[Collected data entries]
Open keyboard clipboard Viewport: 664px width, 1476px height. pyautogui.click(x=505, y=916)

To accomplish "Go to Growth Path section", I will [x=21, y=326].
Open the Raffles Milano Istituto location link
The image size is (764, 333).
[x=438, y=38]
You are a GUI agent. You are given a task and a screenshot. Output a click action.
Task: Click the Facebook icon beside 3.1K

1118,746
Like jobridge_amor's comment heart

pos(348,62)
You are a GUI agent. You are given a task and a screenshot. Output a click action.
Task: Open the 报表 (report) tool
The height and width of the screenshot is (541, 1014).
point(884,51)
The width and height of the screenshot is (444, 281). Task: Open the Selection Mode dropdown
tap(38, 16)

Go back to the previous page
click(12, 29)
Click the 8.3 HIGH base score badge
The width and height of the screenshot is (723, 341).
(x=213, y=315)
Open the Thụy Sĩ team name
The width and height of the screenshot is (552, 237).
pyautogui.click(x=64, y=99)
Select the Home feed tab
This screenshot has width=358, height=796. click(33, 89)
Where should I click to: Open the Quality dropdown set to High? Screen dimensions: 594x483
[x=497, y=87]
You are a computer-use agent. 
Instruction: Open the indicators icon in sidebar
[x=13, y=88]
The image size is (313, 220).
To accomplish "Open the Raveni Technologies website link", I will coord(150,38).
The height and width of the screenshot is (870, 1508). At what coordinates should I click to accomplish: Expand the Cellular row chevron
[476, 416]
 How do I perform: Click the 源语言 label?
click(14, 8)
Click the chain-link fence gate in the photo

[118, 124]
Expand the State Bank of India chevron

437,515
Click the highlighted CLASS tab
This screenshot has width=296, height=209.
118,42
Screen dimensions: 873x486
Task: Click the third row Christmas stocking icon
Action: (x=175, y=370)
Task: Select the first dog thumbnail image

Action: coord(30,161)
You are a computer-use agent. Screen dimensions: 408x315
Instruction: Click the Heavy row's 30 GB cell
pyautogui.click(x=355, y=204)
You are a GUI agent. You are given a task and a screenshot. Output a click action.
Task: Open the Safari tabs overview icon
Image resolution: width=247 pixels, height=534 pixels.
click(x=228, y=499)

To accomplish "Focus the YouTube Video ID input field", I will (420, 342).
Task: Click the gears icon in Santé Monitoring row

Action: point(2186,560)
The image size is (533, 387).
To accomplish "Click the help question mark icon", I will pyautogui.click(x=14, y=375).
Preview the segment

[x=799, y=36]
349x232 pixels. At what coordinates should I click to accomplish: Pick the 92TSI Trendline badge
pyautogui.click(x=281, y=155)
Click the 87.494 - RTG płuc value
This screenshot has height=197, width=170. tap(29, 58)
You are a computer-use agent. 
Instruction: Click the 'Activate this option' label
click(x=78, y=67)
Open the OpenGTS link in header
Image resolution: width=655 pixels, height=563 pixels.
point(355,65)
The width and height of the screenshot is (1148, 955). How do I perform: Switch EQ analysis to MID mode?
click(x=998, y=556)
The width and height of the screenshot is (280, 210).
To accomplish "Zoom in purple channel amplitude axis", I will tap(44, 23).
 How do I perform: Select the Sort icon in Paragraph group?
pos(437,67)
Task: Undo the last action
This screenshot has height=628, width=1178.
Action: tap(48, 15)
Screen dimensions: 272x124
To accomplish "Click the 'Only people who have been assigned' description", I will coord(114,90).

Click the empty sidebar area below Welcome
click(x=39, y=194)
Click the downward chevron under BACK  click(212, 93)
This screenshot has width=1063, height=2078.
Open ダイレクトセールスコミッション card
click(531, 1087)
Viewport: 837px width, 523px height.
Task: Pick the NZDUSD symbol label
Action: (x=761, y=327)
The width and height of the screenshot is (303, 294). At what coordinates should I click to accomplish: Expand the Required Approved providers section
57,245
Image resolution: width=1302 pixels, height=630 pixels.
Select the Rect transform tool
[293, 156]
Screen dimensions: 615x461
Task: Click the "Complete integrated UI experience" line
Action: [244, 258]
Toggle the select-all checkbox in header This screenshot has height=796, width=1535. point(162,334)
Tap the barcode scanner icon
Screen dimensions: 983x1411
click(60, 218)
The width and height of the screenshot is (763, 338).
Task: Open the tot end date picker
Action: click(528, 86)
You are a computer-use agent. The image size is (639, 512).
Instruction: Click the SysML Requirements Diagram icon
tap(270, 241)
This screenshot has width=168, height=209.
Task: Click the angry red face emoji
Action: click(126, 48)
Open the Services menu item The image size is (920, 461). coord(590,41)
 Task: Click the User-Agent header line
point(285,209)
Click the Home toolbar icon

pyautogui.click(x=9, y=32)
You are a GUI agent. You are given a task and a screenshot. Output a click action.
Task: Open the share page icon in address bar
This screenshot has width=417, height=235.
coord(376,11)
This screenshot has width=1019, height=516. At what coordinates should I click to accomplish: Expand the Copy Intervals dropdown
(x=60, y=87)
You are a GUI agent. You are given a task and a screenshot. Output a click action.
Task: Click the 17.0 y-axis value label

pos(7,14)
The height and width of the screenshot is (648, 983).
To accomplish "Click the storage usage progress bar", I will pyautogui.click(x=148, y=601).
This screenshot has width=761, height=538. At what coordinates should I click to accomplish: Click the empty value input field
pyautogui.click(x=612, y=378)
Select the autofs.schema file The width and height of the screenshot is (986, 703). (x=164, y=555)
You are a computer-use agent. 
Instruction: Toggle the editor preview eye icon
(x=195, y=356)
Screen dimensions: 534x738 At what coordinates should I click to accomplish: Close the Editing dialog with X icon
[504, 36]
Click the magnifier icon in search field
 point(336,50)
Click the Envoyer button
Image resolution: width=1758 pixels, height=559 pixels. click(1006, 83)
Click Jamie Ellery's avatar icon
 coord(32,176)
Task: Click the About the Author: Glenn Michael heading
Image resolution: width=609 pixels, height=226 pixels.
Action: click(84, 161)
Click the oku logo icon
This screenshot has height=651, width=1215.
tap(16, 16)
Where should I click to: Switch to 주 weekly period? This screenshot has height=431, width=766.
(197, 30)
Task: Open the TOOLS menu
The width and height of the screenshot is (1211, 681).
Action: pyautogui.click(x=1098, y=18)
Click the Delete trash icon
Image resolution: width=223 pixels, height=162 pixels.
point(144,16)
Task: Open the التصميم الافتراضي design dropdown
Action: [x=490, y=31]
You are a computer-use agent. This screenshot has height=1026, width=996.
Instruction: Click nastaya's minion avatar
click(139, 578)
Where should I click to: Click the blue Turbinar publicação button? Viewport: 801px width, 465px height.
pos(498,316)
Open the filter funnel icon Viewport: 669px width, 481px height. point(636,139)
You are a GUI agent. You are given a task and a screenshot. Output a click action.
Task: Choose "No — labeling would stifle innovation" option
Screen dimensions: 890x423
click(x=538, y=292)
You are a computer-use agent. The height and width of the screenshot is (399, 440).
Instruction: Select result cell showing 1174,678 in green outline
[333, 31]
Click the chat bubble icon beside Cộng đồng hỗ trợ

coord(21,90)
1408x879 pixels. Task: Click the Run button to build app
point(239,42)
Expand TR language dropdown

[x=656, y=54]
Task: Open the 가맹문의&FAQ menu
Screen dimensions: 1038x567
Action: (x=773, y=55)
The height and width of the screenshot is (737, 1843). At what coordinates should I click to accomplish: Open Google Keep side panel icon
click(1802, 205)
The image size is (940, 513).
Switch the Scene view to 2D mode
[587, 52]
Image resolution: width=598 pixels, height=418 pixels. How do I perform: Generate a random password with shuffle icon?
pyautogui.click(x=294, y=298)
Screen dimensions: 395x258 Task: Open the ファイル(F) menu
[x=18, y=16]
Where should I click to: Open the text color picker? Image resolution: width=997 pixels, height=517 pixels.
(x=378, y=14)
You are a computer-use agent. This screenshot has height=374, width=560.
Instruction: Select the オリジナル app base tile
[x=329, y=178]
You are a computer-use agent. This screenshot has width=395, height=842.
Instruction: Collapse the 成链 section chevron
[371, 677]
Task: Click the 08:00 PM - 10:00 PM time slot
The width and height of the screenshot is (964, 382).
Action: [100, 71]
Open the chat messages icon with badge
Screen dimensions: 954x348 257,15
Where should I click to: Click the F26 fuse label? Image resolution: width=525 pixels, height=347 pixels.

**EXERCISE PROMPT**
Which lines run from the one holding "has width=395, height=842." through the end of the data? Write them out exactly, ends included, and add nothing.

**ANSWER**
You are a computer-use agent. This screenshot has width=395, height=842.
Instruction: Collapse the 成链 section chevron
[371, 677]
Task: Click the 08:00 PM - 10:00 PM time slot
The width and height of the screenshot is (964, 382).
Action: [100, 71]
Open the chat messages icon with badge
Screen dimensions: 954x348 257,15
Where should I click to: Click the F26 fuse label? Image resolution: width=525 pixels, height=347 pixels.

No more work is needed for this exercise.